About this exercise –
Look through the data below. Collect every line where the word "dimensions" occurs.

(Stored data)

=== Section Start ===

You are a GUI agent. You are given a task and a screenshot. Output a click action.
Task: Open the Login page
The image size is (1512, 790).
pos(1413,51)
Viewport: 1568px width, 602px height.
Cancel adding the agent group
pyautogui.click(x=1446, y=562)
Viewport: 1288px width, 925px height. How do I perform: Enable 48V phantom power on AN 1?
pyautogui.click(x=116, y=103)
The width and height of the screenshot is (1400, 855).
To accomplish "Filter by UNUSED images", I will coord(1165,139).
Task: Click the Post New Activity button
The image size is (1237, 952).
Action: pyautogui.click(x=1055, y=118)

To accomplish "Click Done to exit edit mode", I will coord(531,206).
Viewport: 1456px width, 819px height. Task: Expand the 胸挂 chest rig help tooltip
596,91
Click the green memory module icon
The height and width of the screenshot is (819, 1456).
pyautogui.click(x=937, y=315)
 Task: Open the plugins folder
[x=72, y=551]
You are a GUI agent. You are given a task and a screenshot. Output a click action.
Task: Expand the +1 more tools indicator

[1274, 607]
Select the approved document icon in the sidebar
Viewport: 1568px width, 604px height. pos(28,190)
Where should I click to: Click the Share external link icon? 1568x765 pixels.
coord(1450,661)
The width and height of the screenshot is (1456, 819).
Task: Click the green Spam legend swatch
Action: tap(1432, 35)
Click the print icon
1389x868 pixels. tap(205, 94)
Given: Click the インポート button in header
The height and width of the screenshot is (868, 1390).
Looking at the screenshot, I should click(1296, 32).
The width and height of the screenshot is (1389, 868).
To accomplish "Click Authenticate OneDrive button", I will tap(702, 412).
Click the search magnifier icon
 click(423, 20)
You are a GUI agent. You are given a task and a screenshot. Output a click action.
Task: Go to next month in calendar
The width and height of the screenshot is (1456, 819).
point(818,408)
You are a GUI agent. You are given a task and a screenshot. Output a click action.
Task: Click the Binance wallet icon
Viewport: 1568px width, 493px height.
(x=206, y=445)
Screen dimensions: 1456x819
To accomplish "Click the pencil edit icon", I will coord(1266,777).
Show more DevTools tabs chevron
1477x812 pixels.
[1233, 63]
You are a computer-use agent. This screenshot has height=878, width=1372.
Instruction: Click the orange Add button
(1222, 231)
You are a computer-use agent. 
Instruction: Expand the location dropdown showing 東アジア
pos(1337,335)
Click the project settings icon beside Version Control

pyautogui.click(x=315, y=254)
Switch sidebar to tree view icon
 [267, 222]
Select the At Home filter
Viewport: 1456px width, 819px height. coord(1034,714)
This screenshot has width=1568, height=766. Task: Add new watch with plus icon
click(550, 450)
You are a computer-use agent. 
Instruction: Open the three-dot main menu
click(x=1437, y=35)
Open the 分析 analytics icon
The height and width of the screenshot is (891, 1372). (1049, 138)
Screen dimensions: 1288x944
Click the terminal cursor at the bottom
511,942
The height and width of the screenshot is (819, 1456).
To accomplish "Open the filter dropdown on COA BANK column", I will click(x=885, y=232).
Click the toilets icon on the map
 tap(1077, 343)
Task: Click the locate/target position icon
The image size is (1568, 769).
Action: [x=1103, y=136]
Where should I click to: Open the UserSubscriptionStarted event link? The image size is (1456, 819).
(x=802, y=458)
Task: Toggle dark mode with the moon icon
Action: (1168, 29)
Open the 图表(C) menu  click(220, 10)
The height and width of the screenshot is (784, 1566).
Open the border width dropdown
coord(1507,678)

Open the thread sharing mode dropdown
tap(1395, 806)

=== Section End ===

Response below –
Screen dimensions: 1456x819
Screen dimensions: 1288x944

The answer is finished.